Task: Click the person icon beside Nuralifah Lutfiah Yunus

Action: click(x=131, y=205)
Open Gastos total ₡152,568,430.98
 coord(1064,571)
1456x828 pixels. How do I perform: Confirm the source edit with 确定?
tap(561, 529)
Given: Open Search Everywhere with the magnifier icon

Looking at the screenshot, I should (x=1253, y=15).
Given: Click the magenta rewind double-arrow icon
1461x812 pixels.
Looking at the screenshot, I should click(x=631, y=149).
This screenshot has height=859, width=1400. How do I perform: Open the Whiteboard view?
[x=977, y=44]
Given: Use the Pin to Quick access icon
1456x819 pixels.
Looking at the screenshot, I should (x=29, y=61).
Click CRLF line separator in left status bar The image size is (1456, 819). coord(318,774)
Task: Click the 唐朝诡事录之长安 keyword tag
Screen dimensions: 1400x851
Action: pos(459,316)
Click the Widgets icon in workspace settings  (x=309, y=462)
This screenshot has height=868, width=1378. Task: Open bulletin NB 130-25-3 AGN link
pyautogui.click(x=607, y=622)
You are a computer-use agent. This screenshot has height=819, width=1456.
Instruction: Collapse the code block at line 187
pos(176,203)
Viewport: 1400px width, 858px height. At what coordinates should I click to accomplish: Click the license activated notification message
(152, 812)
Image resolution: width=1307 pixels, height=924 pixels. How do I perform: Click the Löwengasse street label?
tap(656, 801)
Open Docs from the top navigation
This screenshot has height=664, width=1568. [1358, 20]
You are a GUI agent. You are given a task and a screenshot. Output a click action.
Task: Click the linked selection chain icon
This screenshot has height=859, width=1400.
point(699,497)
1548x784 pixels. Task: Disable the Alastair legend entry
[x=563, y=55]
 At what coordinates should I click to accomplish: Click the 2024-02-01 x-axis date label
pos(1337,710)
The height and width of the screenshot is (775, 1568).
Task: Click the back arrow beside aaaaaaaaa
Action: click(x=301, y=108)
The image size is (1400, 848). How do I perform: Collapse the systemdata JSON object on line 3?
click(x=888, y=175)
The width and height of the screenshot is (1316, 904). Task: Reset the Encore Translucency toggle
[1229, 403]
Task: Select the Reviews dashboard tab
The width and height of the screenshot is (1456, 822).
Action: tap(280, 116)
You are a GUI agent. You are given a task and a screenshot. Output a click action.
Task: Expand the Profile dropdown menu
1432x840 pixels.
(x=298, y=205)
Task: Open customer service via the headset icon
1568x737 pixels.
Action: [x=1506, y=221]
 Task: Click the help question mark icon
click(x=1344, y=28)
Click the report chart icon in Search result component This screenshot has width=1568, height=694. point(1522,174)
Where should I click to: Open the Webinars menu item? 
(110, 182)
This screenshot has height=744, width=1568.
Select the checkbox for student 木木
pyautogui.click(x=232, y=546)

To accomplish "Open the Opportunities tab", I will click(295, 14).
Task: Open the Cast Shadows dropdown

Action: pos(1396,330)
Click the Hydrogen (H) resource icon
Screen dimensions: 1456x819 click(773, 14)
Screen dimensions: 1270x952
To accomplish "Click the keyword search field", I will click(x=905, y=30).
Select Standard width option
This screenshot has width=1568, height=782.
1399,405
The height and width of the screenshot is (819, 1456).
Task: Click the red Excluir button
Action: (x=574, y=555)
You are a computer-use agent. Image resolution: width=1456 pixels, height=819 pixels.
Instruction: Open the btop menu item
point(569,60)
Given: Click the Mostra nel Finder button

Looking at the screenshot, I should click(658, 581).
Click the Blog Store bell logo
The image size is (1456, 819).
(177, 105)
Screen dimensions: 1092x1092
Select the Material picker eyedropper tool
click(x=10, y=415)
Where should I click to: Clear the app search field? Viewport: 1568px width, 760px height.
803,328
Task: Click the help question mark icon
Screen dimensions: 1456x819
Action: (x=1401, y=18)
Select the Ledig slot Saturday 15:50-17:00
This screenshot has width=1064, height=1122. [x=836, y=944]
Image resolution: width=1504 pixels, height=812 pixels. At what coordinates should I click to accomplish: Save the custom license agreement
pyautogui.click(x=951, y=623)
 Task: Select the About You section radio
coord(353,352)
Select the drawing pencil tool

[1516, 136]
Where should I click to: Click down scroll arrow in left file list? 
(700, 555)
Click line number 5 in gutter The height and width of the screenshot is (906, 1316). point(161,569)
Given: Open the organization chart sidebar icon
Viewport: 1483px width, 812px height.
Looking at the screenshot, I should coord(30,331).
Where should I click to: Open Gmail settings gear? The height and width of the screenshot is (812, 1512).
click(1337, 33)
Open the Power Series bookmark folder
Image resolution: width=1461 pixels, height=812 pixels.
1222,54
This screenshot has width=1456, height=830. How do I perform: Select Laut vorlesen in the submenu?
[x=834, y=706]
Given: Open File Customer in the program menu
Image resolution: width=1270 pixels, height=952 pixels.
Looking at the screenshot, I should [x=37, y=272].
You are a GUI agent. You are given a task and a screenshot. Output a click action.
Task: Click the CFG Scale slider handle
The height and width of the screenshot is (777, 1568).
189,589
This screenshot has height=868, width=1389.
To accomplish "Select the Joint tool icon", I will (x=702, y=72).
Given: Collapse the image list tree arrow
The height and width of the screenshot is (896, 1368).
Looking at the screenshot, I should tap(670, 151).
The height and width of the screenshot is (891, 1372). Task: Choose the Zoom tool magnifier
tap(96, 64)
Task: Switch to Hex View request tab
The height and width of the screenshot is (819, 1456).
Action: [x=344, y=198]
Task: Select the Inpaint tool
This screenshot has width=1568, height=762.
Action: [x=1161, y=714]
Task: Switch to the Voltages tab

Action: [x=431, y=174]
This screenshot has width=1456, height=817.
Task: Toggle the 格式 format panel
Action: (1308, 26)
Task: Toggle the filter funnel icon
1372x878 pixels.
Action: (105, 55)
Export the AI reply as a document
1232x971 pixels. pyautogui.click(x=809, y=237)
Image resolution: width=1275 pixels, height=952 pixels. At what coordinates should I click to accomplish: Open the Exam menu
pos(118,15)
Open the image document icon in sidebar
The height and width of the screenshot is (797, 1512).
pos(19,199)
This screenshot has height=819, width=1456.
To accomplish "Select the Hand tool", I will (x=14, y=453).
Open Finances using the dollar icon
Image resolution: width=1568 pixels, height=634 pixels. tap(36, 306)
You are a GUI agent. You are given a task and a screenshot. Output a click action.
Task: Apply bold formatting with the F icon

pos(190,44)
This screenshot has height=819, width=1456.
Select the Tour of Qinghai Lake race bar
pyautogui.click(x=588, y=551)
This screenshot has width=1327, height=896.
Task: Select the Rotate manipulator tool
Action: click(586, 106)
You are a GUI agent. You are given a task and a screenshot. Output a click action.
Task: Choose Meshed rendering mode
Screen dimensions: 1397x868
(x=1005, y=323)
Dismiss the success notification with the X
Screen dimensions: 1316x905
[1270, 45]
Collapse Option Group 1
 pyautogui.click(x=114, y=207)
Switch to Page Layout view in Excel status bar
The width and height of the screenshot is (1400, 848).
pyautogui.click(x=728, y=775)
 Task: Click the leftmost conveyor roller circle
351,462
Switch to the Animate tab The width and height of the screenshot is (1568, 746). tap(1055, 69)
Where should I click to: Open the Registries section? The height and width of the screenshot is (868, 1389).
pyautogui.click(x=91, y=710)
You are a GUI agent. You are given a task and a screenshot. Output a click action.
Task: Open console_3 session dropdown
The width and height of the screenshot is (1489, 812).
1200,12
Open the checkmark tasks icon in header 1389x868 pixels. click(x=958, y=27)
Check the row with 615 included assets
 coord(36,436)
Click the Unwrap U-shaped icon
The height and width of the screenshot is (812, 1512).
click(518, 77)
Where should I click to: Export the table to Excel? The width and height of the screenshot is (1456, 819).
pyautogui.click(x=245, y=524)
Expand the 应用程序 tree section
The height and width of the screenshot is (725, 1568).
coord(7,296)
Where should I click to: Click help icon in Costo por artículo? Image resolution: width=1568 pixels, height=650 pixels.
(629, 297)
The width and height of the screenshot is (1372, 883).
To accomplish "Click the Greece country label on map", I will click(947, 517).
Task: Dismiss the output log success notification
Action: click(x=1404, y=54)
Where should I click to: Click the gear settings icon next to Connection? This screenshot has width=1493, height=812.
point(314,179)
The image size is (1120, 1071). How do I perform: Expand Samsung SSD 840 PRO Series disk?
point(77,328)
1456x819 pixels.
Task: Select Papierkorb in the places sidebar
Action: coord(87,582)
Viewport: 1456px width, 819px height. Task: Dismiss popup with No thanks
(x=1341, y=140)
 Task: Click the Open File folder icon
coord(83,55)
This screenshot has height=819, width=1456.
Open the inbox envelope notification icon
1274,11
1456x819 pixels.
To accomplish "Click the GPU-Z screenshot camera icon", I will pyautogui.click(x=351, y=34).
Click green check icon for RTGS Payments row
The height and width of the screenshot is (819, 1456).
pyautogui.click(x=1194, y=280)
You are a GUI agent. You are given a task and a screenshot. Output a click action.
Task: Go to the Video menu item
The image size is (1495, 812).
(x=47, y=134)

- - - -

== EXERCISE BRIEF ==
In the listing, how many lines include the string "chart"? State the number alone.

== WRITTEN ANSWER ==
2